**What you have to do**: Look for "Where should I click to: Switch" in the entries below. Then write out exactly the line that holds it and every line after it, to the last, and nothing else.
═══ Data listing
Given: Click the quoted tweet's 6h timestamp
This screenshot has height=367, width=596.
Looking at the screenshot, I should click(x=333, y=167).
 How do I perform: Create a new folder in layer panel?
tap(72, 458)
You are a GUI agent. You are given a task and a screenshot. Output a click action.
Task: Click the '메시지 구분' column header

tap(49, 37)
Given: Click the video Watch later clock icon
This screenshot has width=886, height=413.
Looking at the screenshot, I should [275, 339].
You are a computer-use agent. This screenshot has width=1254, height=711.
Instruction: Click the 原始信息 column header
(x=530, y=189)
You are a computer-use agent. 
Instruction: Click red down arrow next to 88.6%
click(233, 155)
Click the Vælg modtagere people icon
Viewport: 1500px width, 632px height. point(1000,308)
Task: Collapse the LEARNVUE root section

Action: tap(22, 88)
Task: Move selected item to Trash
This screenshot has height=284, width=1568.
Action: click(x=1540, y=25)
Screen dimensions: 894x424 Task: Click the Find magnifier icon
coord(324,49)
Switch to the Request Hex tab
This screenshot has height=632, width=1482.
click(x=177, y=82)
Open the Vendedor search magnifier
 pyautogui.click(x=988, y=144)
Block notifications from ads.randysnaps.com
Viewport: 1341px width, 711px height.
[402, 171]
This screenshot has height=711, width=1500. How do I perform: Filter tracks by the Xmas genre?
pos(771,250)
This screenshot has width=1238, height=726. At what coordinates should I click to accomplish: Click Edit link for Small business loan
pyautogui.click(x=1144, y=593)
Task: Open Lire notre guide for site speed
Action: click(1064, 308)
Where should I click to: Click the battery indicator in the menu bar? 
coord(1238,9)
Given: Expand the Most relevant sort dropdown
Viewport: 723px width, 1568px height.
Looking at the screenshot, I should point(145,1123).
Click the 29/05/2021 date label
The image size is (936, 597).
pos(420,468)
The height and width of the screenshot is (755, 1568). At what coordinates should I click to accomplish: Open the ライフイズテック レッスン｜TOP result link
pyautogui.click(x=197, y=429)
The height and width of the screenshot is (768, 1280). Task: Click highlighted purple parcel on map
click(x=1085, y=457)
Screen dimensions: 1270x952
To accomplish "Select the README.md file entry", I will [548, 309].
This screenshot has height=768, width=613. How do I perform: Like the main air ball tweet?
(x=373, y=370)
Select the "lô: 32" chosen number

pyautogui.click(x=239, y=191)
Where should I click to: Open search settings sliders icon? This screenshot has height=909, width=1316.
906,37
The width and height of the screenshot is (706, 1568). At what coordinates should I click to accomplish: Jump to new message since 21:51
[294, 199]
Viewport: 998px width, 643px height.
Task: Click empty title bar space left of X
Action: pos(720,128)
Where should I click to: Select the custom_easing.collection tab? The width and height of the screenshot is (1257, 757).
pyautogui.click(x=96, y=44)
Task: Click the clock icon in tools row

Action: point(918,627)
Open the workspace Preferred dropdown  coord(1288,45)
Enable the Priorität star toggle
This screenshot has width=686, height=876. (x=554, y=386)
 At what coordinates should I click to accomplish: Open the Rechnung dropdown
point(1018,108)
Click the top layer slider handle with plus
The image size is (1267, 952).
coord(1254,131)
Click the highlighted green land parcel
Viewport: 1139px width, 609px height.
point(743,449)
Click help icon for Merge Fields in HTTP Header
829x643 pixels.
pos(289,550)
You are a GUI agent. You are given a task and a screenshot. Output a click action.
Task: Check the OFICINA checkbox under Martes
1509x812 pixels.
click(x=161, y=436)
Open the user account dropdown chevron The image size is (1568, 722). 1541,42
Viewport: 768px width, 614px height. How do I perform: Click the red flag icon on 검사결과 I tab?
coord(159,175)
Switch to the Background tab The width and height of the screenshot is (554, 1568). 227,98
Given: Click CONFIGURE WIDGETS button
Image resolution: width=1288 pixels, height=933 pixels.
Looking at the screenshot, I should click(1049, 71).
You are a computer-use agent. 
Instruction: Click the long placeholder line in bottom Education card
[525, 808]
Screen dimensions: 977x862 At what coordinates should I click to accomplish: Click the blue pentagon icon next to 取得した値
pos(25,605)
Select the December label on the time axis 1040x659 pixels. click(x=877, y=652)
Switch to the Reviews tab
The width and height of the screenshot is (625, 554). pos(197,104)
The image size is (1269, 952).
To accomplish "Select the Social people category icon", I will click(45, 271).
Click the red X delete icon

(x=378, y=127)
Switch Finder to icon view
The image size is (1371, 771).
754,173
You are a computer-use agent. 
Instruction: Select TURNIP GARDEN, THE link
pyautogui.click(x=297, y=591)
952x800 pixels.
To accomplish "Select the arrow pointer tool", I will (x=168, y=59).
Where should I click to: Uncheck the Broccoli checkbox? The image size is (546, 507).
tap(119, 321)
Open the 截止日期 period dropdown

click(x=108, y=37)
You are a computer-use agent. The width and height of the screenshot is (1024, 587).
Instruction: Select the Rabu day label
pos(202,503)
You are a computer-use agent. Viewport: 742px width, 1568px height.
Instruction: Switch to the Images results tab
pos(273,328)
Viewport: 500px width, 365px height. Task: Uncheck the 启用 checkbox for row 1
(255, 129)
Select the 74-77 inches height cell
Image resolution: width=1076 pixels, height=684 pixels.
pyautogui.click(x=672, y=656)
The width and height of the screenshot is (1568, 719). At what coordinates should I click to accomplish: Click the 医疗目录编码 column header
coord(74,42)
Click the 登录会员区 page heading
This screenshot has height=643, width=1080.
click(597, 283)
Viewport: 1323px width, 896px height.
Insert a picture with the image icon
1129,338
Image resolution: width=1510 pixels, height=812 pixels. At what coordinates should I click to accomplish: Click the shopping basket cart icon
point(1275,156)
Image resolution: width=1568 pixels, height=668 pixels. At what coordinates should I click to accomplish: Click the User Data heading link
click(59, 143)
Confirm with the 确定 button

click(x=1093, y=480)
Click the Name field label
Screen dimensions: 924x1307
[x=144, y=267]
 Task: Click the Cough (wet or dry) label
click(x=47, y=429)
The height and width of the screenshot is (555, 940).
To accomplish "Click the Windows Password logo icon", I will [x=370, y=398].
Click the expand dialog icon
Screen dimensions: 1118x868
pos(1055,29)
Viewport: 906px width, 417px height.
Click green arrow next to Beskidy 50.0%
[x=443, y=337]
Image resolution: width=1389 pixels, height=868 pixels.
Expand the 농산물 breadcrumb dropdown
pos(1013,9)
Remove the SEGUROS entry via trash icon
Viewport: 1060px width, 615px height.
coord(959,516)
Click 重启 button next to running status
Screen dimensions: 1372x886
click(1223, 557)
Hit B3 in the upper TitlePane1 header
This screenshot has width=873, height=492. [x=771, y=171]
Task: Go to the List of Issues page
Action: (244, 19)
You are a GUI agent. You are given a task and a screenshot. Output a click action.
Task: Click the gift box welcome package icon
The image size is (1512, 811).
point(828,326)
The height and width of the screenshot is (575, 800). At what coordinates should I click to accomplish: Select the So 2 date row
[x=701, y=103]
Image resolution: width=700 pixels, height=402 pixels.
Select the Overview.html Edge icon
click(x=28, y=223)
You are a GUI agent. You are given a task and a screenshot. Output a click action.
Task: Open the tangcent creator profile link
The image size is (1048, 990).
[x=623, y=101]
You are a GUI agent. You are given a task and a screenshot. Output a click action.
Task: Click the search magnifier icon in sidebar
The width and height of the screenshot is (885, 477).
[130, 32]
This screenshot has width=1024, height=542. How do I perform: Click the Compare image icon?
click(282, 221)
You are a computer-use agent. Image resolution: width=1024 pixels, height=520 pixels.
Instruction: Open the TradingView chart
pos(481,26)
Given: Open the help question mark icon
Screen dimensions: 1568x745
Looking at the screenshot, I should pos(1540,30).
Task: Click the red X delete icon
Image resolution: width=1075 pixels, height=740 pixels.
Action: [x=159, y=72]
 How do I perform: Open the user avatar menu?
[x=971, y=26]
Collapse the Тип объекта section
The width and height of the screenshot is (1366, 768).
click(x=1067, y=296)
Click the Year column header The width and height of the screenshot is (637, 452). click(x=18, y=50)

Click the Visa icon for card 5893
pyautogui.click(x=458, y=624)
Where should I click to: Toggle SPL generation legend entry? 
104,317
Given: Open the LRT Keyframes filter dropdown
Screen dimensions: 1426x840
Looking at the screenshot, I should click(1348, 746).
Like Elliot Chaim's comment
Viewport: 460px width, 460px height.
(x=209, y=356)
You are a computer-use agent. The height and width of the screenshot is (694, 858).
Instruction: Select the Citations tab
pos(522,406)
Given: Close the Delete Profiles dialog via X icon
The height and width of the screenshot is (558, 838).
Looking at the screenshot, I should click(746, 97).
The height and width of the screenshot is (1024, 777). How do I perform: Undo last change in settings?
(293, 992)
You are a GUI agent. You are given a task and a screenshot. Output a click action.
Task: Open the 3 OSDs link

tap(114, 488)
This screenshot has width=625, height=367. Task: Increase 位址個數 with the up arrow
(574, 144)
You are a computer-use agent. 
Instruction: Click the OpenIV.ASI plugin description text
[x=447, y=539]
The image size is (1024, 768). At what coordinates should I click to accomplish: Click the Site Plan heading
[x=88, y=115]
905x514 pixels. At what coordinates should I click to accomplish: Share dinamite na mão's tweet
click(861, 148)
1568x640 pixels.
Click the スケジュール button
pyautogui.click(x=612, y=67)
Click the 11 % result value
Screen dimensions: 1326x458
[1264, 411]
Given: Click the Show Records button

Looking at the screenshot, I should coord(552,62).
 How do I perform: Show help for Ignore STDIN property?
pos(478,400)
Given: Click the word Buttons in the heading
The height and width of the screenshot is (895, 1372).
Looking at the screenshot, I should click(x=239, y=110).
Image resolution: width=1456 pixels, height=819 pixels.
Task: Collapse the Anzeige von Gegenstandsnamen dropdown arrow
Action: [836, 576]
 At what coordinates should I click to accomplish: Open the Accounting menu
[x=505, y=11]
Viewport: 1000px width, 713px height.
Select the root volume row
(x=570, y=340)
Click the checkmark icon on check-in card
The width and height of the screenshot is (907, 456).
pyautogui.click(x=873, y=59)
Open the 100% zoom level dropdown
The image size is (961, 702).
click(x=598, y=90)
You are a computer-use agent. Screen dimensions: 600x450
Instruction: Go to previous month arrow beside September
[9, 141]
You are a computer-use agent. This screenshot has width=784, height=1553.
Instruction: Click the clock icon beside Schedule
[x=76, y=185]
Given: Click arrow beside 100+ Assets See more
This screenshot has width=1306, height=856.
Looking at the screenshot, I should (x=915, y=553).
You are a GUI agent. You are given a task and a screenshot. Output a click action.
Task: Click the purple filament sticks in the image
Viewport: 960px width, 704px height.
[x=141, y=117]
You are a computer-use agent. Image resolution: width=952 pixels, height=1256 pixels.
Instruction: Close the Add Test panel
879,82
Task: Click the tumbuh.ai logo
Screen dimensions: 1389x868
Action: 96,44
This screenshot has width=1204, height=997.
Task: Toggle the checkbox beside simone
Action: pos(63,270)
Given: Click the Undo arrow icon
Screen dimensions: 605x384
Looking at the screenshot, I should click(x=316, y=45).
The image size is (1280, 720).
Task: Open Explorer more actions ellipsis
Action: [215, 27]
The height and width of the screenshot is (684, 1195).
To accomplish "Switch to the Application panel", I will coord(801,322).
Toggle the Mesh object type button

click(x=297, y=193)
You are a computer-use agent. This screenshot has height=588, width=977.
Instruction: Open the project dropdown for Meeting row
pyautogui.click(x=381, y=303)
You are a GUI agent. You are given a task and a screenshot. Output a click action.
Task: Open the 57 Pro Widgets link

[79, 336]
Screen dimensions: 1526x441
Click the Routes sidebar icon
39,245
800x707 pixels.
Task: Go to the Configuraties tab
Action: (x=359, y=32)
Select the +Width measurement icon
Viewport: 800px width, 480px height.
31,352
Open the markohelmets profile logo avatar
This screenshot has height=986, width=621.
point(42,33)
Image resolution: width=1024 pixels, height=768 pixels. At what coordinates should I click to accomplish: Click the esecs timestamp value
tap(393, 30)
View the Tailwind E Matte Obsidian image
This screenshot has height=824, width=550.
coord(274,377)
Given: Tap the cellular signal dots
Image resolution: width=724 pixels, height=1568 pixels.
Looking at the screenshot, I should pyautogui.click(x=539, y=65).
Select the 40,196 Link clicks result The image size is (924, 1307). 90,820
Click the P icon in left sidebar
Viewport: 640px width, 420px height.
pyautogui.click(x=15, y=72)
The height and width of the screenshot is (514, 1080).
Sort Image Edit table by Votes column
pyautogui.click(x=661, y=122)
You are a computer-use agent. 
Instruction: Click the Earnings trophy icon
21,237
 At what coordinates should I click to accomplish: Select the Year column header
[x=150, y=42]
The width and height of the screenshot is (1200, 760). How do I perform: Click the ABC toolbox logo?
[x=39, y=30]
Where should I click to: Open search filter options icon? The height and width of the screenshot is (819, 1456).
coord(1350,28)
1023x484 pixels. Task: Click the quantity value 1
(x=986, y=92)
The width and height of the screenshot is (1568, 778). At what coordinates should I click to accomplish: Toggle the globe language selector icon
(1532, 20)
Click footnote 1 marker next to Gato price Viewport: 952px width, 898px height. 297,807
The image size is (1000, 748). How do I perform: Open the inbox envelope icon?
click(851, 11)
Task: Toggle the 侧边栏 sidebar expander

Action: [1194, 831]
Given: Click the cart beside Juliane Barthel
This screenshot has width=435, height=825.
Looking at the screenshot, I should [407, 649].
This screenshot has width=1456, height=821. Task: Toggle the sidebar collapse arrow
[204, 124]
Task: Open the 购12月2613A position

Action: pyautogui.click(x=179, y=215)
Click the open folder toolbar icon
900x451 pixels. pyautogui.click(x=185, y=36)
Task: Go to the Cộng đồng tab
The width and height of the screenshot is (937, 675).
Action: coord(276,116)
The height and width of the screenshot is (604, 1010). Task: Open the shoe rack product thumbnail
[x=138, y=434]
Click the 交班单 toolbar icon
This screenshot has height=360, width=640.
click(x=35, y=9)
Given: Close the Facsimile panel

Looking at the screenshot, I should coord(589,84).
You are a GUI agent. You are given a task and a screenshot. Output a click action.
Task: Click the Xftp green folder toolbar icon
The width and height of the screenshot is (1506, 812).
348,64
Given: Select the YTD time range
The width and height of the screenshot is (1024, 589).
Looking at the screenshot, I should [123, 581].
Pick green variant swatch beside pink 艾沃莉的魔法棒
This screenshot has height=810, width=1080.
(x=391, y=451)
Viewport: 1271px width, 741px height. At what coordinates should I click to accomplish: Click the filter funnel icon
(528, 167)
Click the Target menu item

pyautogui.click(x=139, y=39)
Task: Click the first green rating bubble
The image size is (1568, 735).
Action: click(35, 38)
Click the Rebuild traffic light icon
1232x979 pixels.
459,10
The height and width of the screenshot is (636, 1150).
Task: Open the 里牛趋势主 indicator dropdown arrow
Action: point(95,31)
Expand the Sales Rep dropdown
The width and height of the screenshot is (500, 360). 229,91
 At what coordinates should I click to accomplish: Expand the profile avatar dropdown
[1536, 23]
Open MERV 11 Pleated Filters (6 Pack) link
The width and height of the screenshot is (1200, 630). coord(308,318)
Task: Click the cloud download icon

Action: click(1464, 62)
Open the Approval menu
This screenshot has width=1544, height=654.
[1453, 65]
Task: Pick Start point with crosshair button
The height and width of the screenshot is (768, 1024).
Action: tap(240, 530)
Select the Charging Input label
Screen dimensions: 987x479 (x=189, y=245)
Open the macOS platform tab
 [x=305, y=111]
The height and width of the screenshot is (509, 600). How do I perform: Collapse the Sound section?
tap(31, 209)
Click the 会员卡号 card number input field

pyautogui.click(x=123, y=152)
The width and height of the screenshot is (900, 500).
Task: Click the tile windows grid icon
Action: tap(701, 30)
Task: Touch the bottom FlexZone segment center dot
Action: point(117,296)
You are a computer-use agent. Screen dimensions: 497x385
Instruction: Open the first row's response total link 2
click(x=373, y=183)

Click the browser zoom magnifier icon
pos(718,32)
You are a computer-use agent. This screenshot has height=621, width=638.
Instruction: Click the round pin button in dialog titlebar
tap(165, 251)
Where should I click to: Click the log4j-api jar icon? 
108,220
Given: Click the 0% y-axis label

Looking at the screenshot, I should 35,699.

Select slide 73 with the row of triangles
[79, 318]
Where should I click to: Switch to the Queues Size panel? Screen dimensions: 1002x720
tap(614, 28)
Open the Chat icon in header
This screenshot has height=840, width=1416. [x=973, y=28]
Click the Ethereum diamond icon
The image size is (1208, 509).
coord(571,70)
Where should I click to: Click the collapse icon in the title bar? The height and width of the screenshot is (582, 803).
══════
**Answer for the task**:
Where should I click to: Switch to the Queues Size panel? Screen dimensions: 1002x720
tap(614, 28)
Open the Chat icon in header
This screenshot has height=840, width=1416. [x=973, y=28]
Click the Ethereum diamond icon
The image size is (1208, 509).
coord(571,70)
Where should I click to: Click the collapse icon in the title bar? The height and width of the screenshot is (582, 803).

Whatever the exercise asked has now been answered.